Hello! I'm on day 15 of my fast and feeling on top of the world energy wise. Prior to the fast I ate a lot of juicy fruits and also incorporated some coconut oil and hemp oil, which I normally never do. I had read that this would help the body quickly enter ketosis. Also, the first 5 days of the fast were dry as I just drink to thirst and I wasn't thirsty. Well, I started vomiting and having bowel movements on day 6 and 7. I didn't know if this was a good sign, detoxing, as this happened once before on a previous fast. This time I couldn't stop trembling, especially my lower jaw, my teeth were chattering but I had no fever and wasn't cold. I alarmed me and I asked my husband to get some gatorade, since drinking water just wasn't helping. I finished the bottle of gatorade and switched to distilled water which I have been drinking since. I suppose I am questioning if I should have incorporated the oils in my diet prior to the fast and also if this was detox should I have rode it out. Any thoughts would be appreciated as to what this was and if my course of action was wise as this this something I had never experienced on prior fasts.
Ketosis begins in earnest when the stores of glycogen and glucose are almost depleted, so consuming hemp and cocunut oils to bring this on more quickly is an old wives tale as it were.
Vomiting and BM's can occur to anyone at any stage of a fast and where the former is considered to be a crisis of sorts. Vomiting usually lasts not more than a day or two and where much mucus and bile are thrown out. It is a cleaning-out process.
Shelton comments that he does not regard vomiting as a danger signal, but as a cleansing process.
AND............
"As vomiting is merely part of the elimination that fasting encourages, most often due to overactivity of the liver with regurgitation of bile into the stomach, it needs only to be let alone. It may develop early or late in the fast, but it constitutes no danger, so far as my own experience and observations go".
Efforts to break a fast while the patient is vomiting are futile, even harmful. "Only God could break a fast," wrote Dr. Dewey, in a personal letter to Hereward Carrington, dated March 26, 1903, "where there is a sick stomach and there is no time to let nature perform the task". http://www.soilandhealth.org/02/0201hyglibcat/020127shelton.III/020127.ch28.htm
The trembling you speak of is the result of nervous prostration/exhaustion caused by the energy needed by the body to vomit, but should pass in a short while if you rest: but you MUST rest.
The oils were of no benefit for the fast, and indeed may have contributed to the cause of your vomiting by stimulating the Liver and Gallbladder in releasing more bile: the usual constituent of vomit on a fast.

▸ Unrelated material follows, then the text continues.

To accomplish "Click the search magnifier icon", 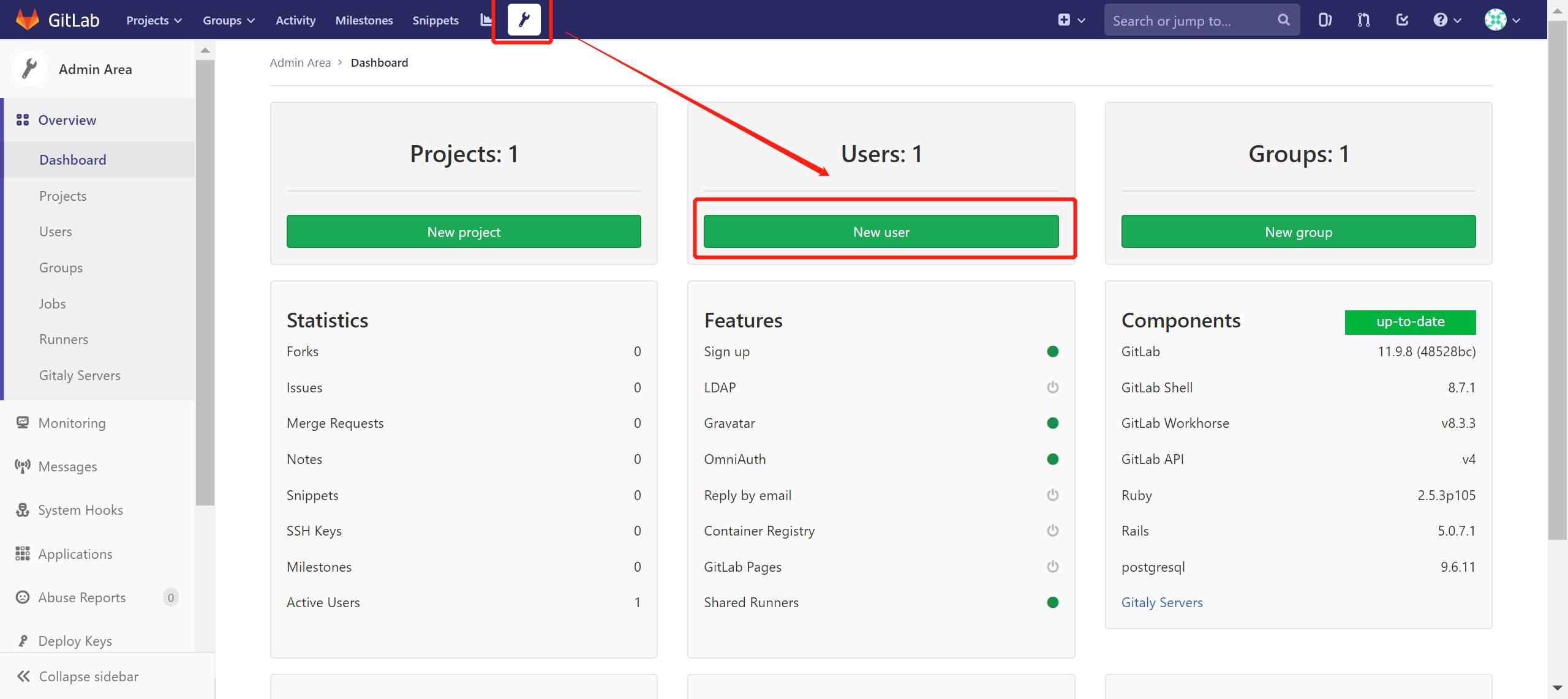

You should really have "ridden it out" as breaking a fast under these circumstances can be decidedly harmful and sometimes has been known to be fatal.
Please please take advice before deciding to break a fast.
Since no one else replied I am appreciative you took the time to do so. It dissappoints me I did such a disservive to my body by not letting it do what it needed to do. I did not realize the harm I could have done by interruping that process. I had always fasted with little discomfort and believe I grew a quite cavalier with my approach to fasting. I'm glad I did not pay an extreme price. The reading you provided was quite informative. I have been resting as you advised,which I was not doing,and will heed your advice on using the utmost care upon breaking the fast. Fasting is a serious undertaking and I believe I've had an awakening to that fact. Sometimes a scare makes you open your eyes a little wider. Thanks again.